Lucene Utilities and Bloom Filters

As you may remember, at Greplin we have built some of our search features on top of the excellent Lucene project. As avid users, we've built a fair number of tools that help us use Lucene to the fullest. Today we're happy to announce that we'll be open sourcing a few more of them in the greplin-lucene-utils GitHub project.

Some noteworthy features include:

  • A class that construct BooleanQueries in an Effective Java-style Builder pattern 
  • A query that matches no documents (sounds odd, but it's come in handy more than once for us)
  • A query that matches phrase prefixes - for example "Epic w" will match both "Epic win" and "Epic wonder". This is particularly useful for implementing Google Instant style searches
  • A Collector that collects all matching documents in no specified order.
  • A Collector that only collects the first matching document.
  • A Collector that counts all matching documents.

 

We're also excited to introduce an open source persistent Bloom Filter implementation - the greplin-bloom-filter project.
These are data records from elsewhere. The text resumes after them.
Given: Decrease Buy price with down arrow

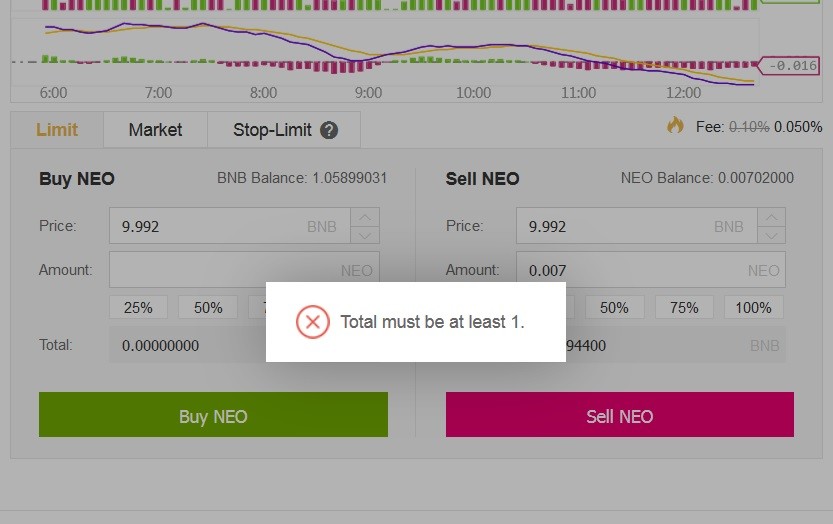Looking at the screenshot, I should coord(365,235).
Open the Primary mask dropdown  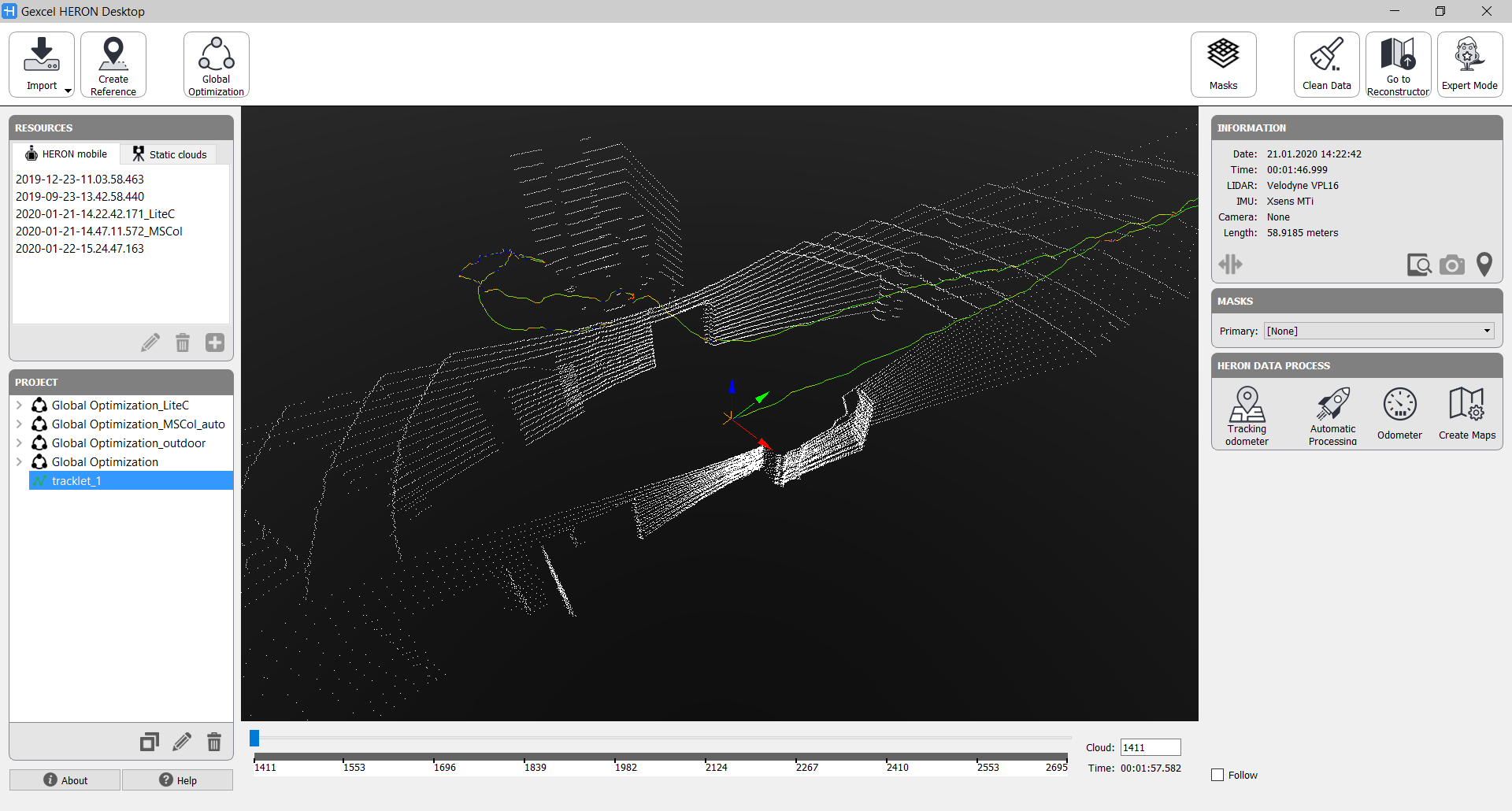click(x=1379, y=331)
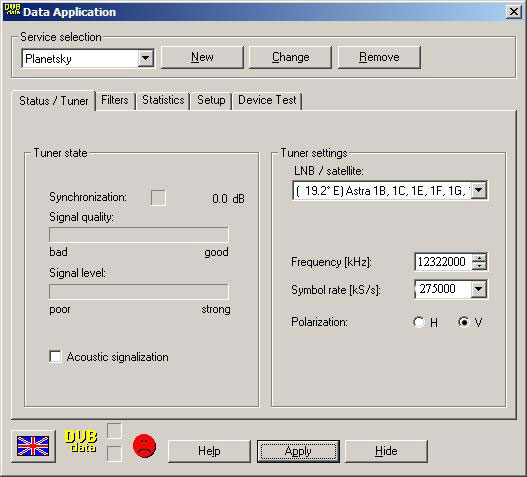Image resolution: width=527 pixels, height=477 pixels.
Task: Click the DVB data logo icon
Action: click(81, 441)
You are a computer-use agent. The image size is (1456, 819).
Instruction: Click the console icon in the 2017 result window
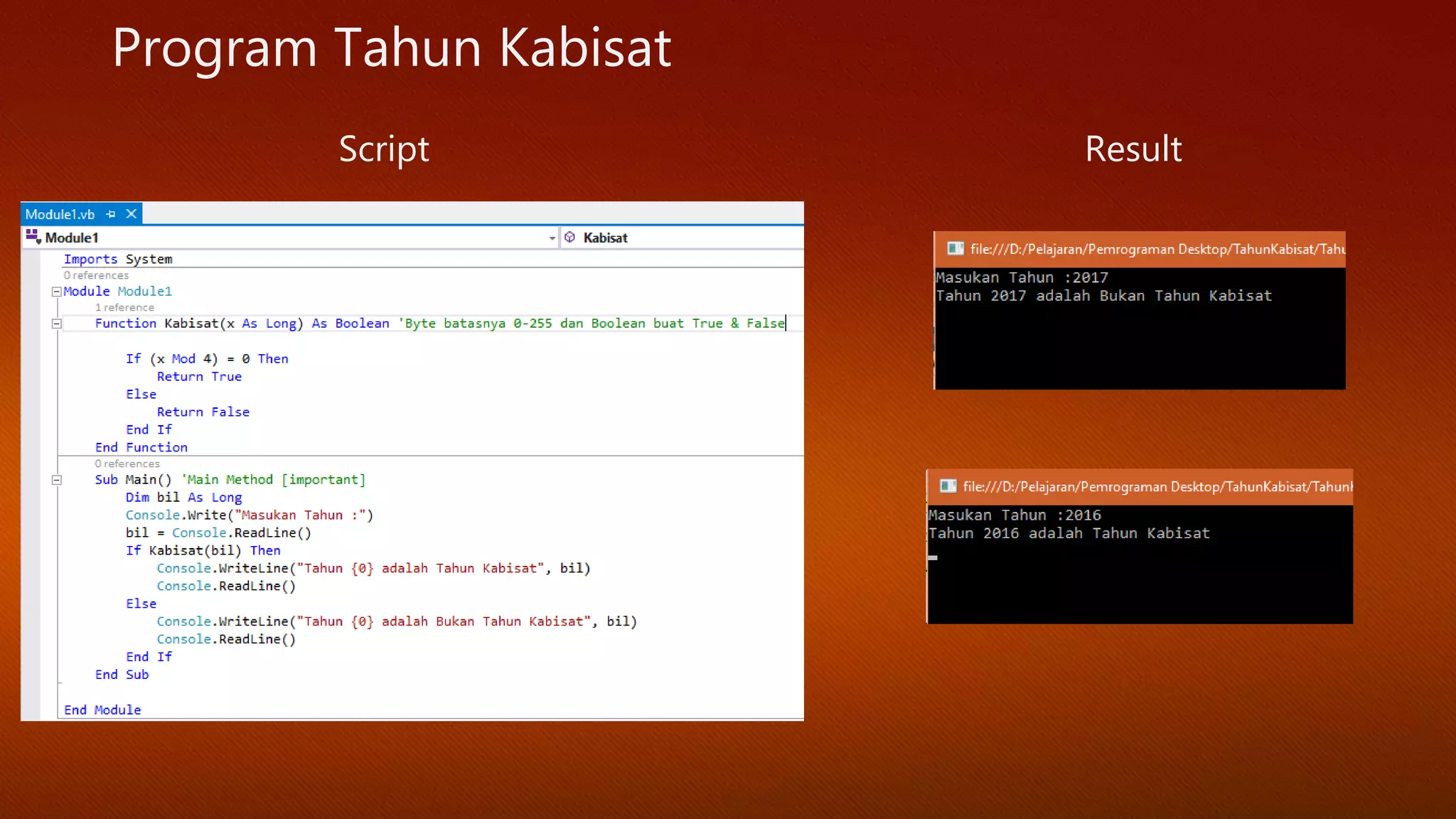(956, 249)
Storing 50,000 2.5KB items in a traditional hash set requires over 125MB. But if you're willing to accept a 1-in-10,000 false positive rate on lookups, a comparable counting bloom filter requires under 500KB (over 250x space savings) - see our benchmark for details. Some noteworthy implementation details:

  • Instead of using N-distnct hashes, we use a linear combination of two hashes (as pioneered by Kirsch and Mitzenmacher)
  • Our base hash is a Java implementation of Appleby's MurmurHash (maybe an ambitious contributor can try to build a Java implementation of Google's CityHash though!)
  • We use 4-bit counting buckets, which means items can be deleted from the BloomFilter
  • Our bloom filters can be efficiently written to disk to support persistence

 

As always, pull-requests, issue reports, and comments are welcome!